Tom grogne légèrement à la remarque.
-« Je ... j'en avais marre. »
-« Oh ! Mais comme c'est gentil à toi d'avoir pensé au fait que JE pouvais en avoir marre depuis le temps. » crache le chanteur.
Le dreadé, assis par terre contre le pied de son lit, soupire, un frisson parcourant son échine.
-« Je me suis déjà excusé. »
-« Putain tu ... raaah mais tu te rends compte de c'que tu dis au moins ?! »
Tom ne répond rien. Il ne sait plus quoi dire de toute façon. Il a remis son frère en colère. Il commence même à se dire qu'il aurait peut-être du lui avouer la vérité. Au moins, ça aurait été moins long et fastidieux que de recoudre une fausse histoire. D'ailleurs très mal cousue, si on en croit les pensées chaotiques du chanteur.
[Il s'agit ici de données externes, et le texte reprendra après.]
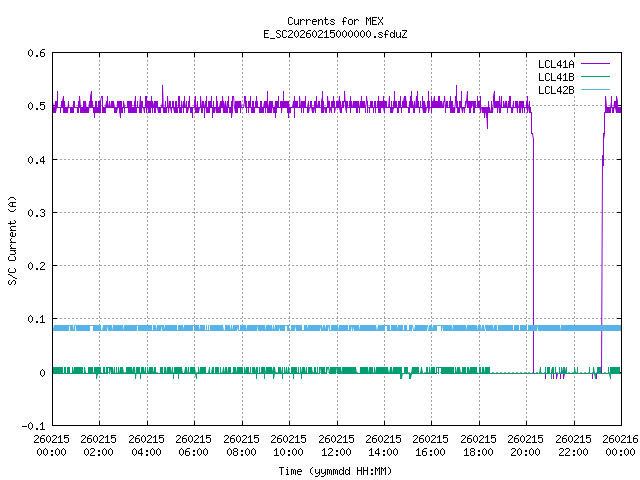Image resolution: width=640 pixels, height=480 pixels.
Task: Click the 260215 06:00 time tick label
Action: 193,445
-« Sérieux ? Tu m'gonfles. »
Bill se lève et marche jusqu'à la porte. Il se retourne, la main sur la poignée, l'air furieux.
-« C'est génial franchement, mon frère est un gros con qui m'a persécuté pendant des années, au point de me complexer sur ma virilité, et tout c'qu'il trouve à m'dire comme raison, c'est qu'il n'a 'pas-fait-exprès-désolé' ?! Mais vas t'faire foutre ! T'es qu'un salop ! »
Le regard embué de larmes, le brun sort en claquant fortement la porte. Le son résonne au cœur de Tom comme une apocalypse. Il a tout raté.
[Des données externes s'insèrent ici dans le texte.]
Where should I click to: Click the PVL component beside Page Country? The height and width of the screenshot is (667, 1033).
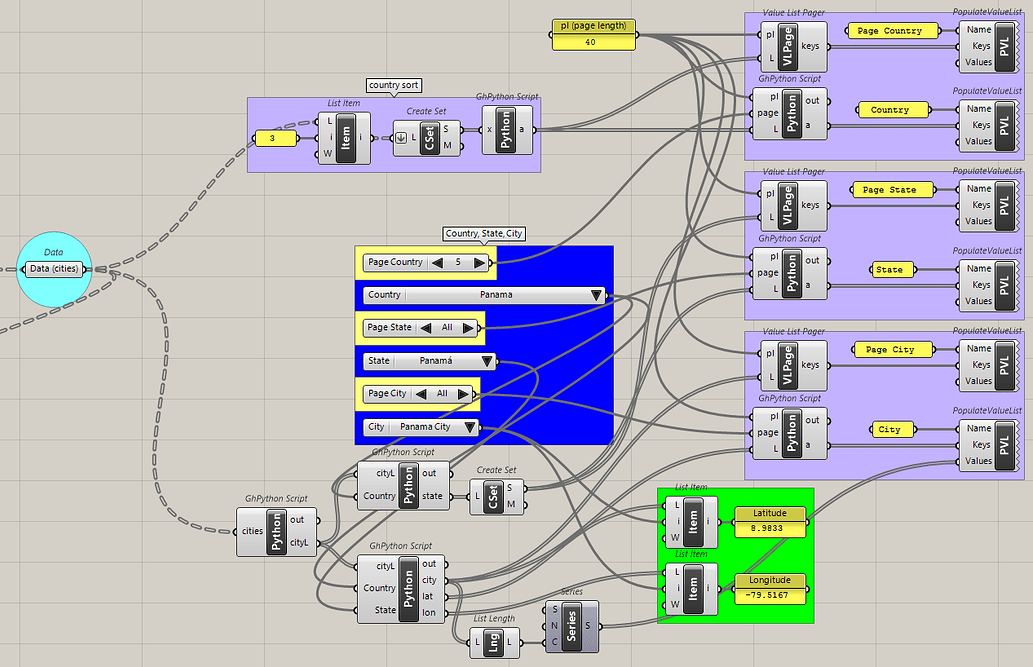pos(988,47)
Encore une fois é__è ... je t'ai ... vraiment perdu ? Mon Dieu, mais qu'est-ce que j'ai fais ?!

Ses sanglots se perdent dans le silence de la pièce.
Il plonge sa tête entre ses bras, recroquevillé sur lui-même.
-« J'voulais pas ... j'voulais pas ... j't'aime ... »
Sa douleur est telle qu'il ne s'aperçoit même pas que la porte s'est ouverte. Quelques pas silencieux sur la moquette, et deux genoux qui se posent au sol. Simone n'avait pas tout écouté, bien sûr. Mais entendre ses fils se hurler dessus, c'est facile. Elle passe ses bras autour des larges épaules de Tom, le serrant contre son cœur. L'odeur de sa mère lui rappelle combien il peut avoir été monstrueux ces dernières années, et lui tire un énorme sanglot. Il s'agrippe à elle comme si sa vie en dépendait. Ce qui est le cas.

C'est ce qu'on appelle, revenir au point de départ.
Tout reste à faire.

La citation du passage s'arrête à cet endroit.